Introduction: Current agents for the intravascular embolization of traumatic hemorrhage are used off-label and have been minimally studied with respect to their performance under differing coagulation conditions. We studied the hemorrhage control efficacy of a novel, liquid, polyethylene glycol-based hydrogel delivered as two liquid precursors that polymerize within the target vessel in a unique animal model of severe solid organ injury with and without dilutional coagulopathy.

Methods: Anesthetized swine (n = 36, 45 ± 3 kg) had laparotomy and splenic externalization. Half underwent 50% isovolemic hemodilution with 6% hetastarch and cooling to 33°C-35°C (coagulopathic group). All animals had controlled 20 mL/kg hemorrhage and endovascular proximal splenic artery access with a 4F catheter via a right femoral sheath. Splenic transection and 5-minute free bleeding were followed by treatment (n = 5/group) with 5 mL of gelfoam slurry, three 6-mm coils, up to 6 mL of hydrogel, or no treatment (n = 3, control). Animals received 15 mL/kg plasma and were monitored for 6 hours with continuous blood loss measurement.

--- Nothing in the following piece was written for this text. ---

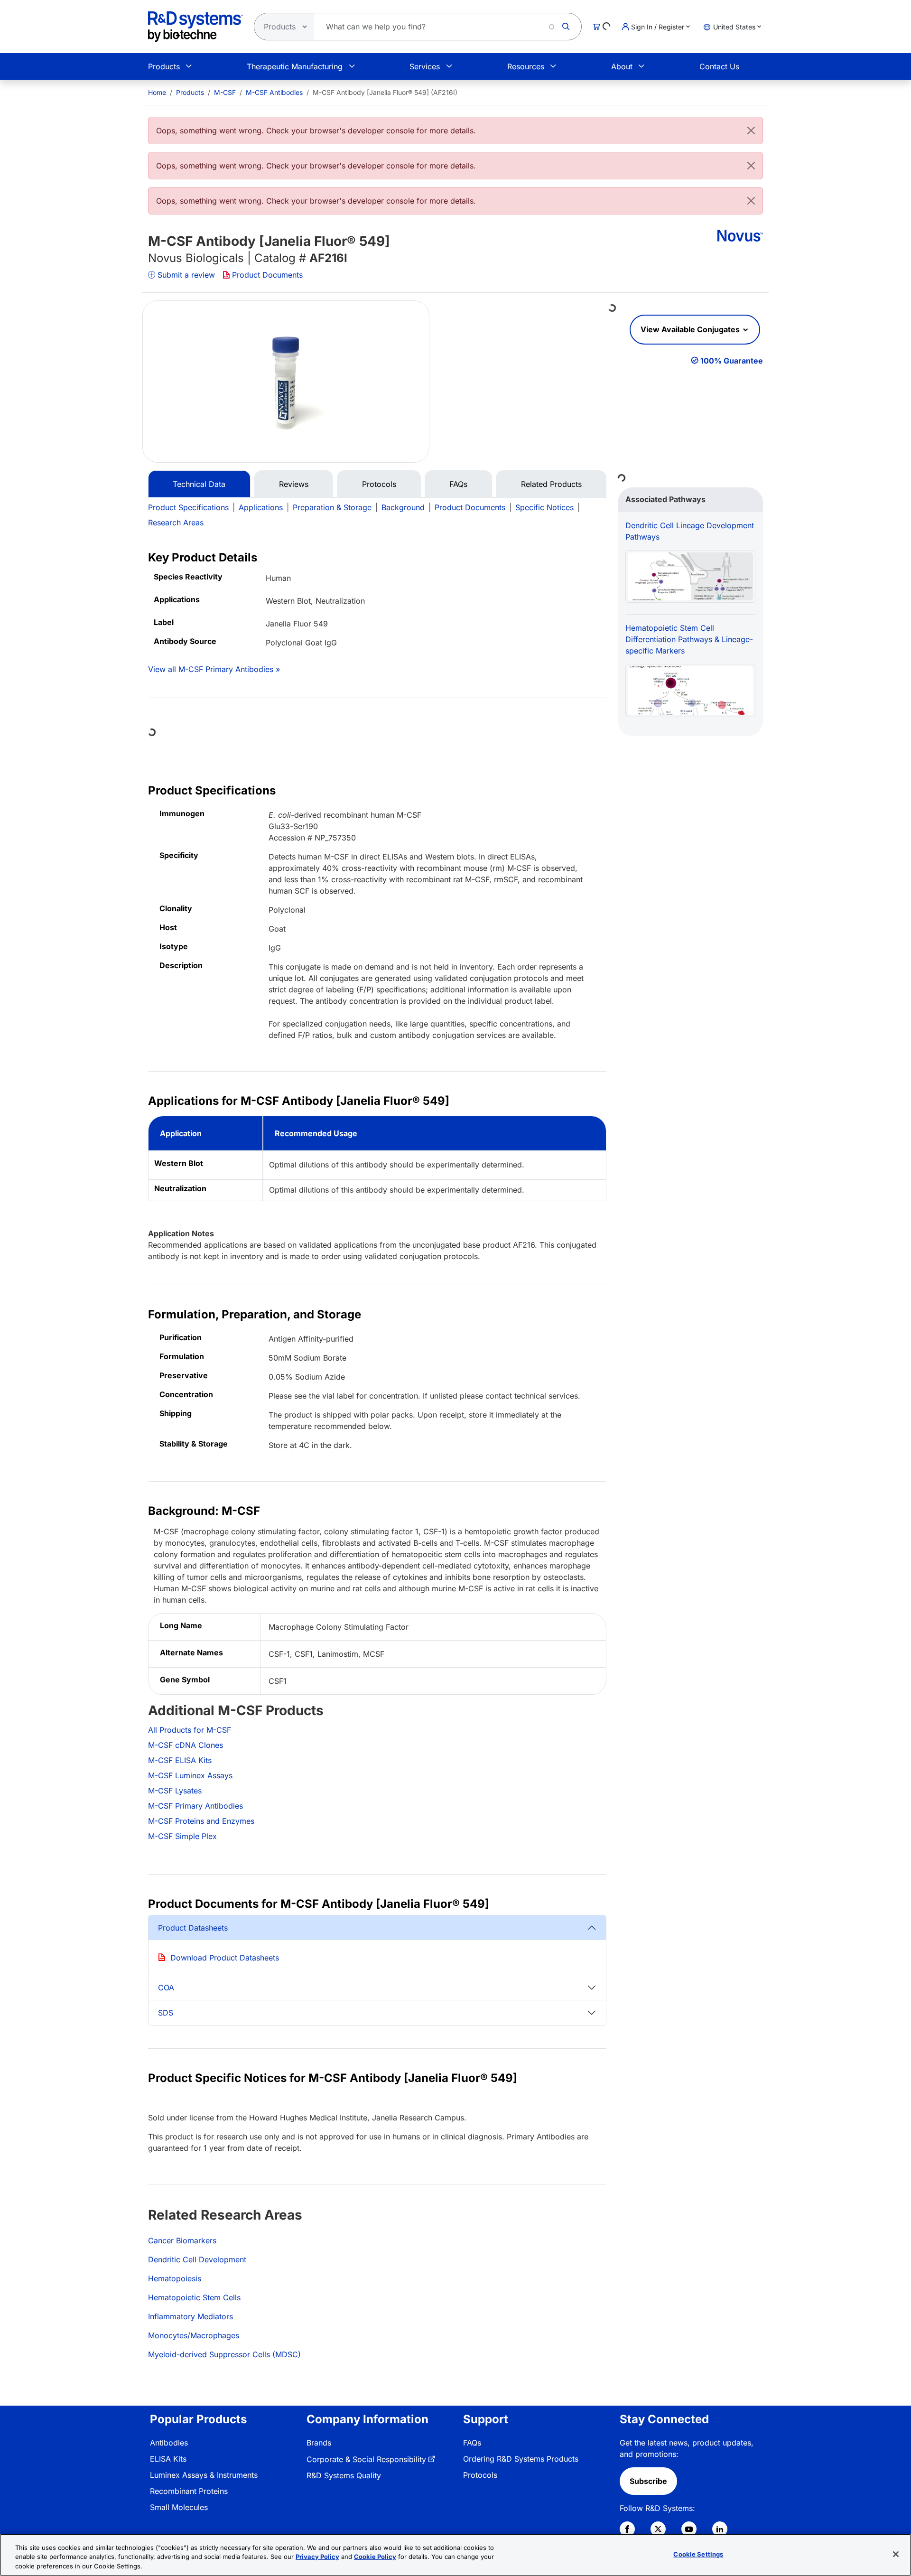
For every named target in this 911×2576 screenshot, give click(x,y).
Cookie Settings (698, 2553)
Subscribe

Results: Coagulopathy was successfully established, with coagulopathic animals having greater pretreatment blood loss and earlier mean time to death regardless of the treatment group. All control animals died within 100 minutes. Overall survival without coagulopathy was 5/5 for hydrogel, 4/5 for coil, and 3/5 for gelfoam. With coagulopathy, one hydrogel animal survived to the end of the experiment, with 2/4 hydrogel deaths occurring in the final hour of observation. In noncoagulopathic animals, hydrogel demonstrated improved survival time (P < .01) and post-treatment blood loss (1.46 ± 0.8 mL/kg) over controls (18.8 ± 0.7, P = .001), gelfoam (4.7 ± 1.3, P > .05), and coils (4.6 ± 1.5, P > .05). In coagulopathic animals, hydrogel had improved survival time (P = .003) and decreased blood loss (4.2 ± 0.8 mL/kg) compared with control (20.4 ± 4.2, P = .003).

Conclusions: The hydrogel demonstrated equivalent hemorrhage control performance to standard treatments under noncoagulopathic conditions and improved performance in the face of dilutional coagulopathy. This agent should be explored as a potential preferable treatment for the embolization of traumatic solid organ and other injuries. (JVS-Vascular Science 2021;2:43-51.).

Clinical relevance: In a translational model of severe solid organ injury hemorrhage with and without coagulopathy, a novel hydrogel transarterial embolization agent demonstrated equivalent hemorrhage control performance to standard agents under noncoagulopathic conditions and improved performance in the face of dilutional coagulopathy. This agent represents a promising future treatment for the embolization of traumatic solid organ and other injuries.

Keywords: Angioembolization; Coagulopathy; Embolization coils; Endovascular; Gelfoam; Hydrogel; Solid organ injury; Uncontrolled hemorrhage.